Glasser: Well, exactly. We’re got to check our phones and maybe update later. But thank you. This is just an incredible conversation. I think it really puts us both in the here and now in what’s happening in Trump’s Washington and it also helps to understand a lot of the really complicated and not by any means, simple debates of the Obama years when it came to human rights. I’m delighted to have had Tom Malinowski as my guest this week on the Global POLITICO. Thank you, Tom.
Malinowski: Thank you, Susan.
Glasser: And of course, thank you to all of our listeners. You can listen to us on iTunes or whatever your favorite podcast platform is. You can subscribe, I hope, and you can always send me emails, feedback, whatever, at SGlasser@POLITICO.com. Thanks again.
Malinowski: So I look back on being a diplomat and I think about all of the amazing, interesting conversations with leaders around the world and officials and how fascinating the issues were. Sometimes, I have to remind myself of the silly moments and how sometimes the dominant feeling you have is just being exhausted and you’re going from meeting to meeting to meeting in a foreign country or perhaps doing what we used to call “diplomatic speed dating” at the U.N., where you have 10 meetings a day with different countries for seven or eight days straight.
Glasser: This is every September when the U.N. General Assembly meets.
Malinowski: That’s right and I’m embarrassed to say that I probably had a lot of meetings with government ministers from other countries where I just didn’t even know the name of the person I was meeting with and it was on my briefing paper, but you forget. And a funny version of this happened at the U.N. when I was scheduled to meet—it was on my schedule with the president of Burkina Faso, President Kabore, the former leader of that country, and he’d been in power for decades and was trying to extend his stay by another term, contrary to his constitution and back in that time, we had a policy of encouraging leaders all over the world to respect their constitutions; to leave when their term limits were up.
And so I show up at his suite outside his door and I see this gentleman walking down the hall towards us and he sees me and he greets me and says, “Oh, are you here to see me?” And I said, “Yes.” And I looked at him and I had once briefly met President Kabore of Burkina Faso and this did not look like President Kabore of Burkina Faso, but I wasn’t sure and so he led me into the suite and we sat down and we started this bilateral meeting. And I’m still not sure who this man is and it is important to know because usually, you’re talking about policy. “Your government should pull its troops out of here or your government should release that political prisoner.”
But here, I’m talking about you, Mr.
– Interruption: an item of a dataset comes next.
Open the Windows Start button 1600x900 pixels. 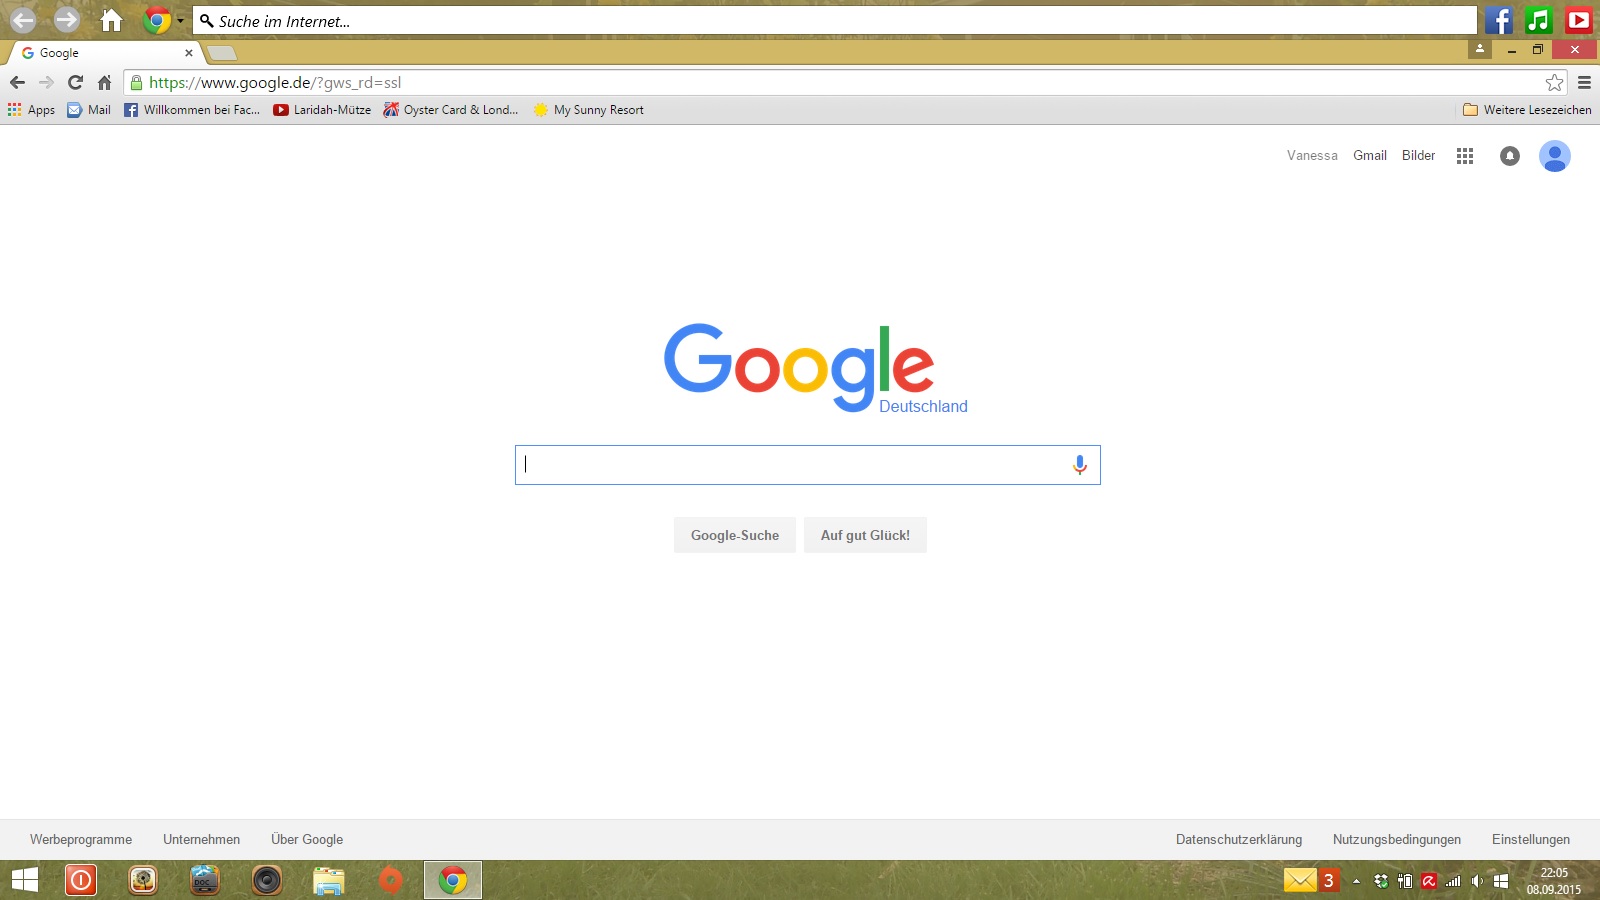(25, 880)
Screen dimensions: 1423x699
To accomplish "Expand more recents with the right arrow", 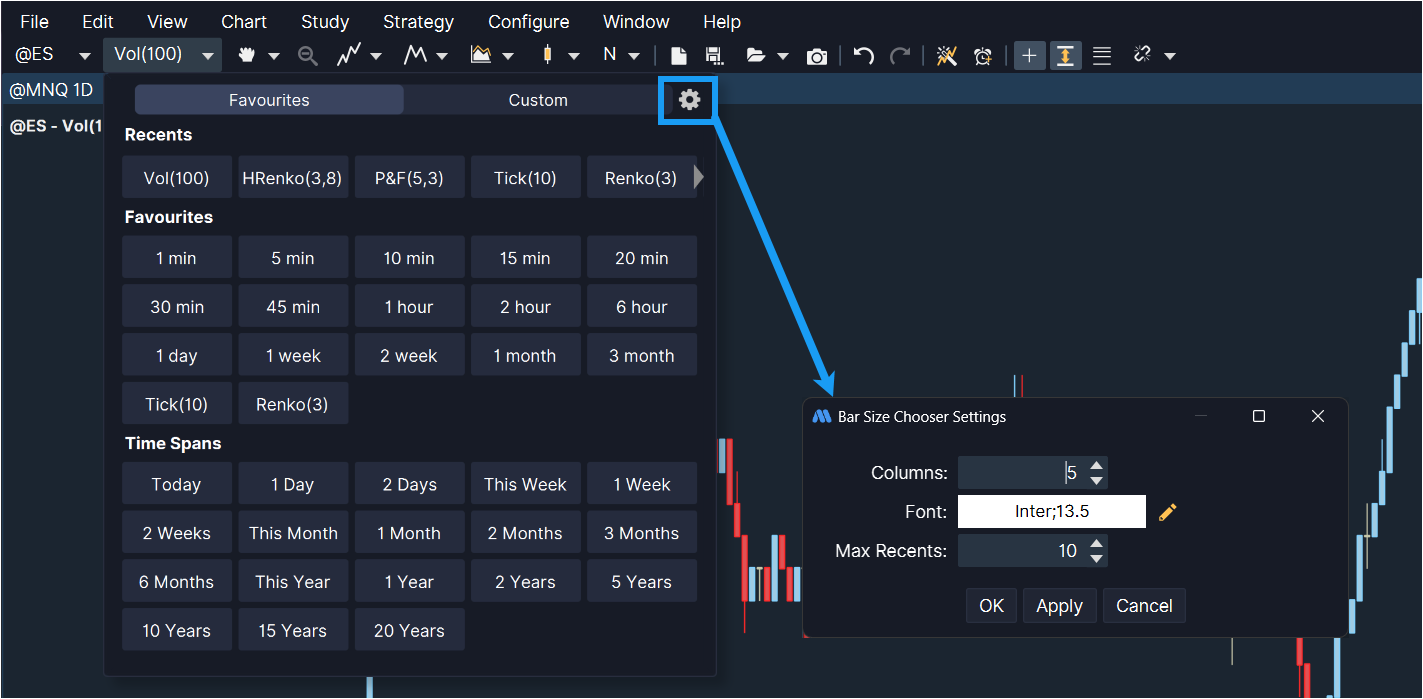I will click(x=699, y=177).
President, should leave office and so the personal pronoun becomes very important and I’m struggling for about five minutes and then I notice to my relief, that he’s wearing a small U.N. nametag and I strained my eyes to look at it without appearing to strain my eyes to look at it and I noticed that it’s the foreign minister of Burkina Faso and not the president. And I managed to adjust quickly enough to say that he should leave office rather than you, sir.
Glasser: Did the president even show up?
Malinowski: No, he never did.
Glasser: And did he leave office?
Malinowski: He was made to leave office by his people. Had he listened to us, he would be in a much better shape right now.
Glasser: Right, he was in a spate of coups, as I remember what happened a few years ago.
Malinowski: And I thought to myself, “You know, we are sometimes arrogant as Americans. I wonder if any visiting diplomat ever comes to Washington and sits down with then our secretary of state and he’s wondering to himself, “Is this Kerry? Or is this Obama? Is this Obama? Who is this?”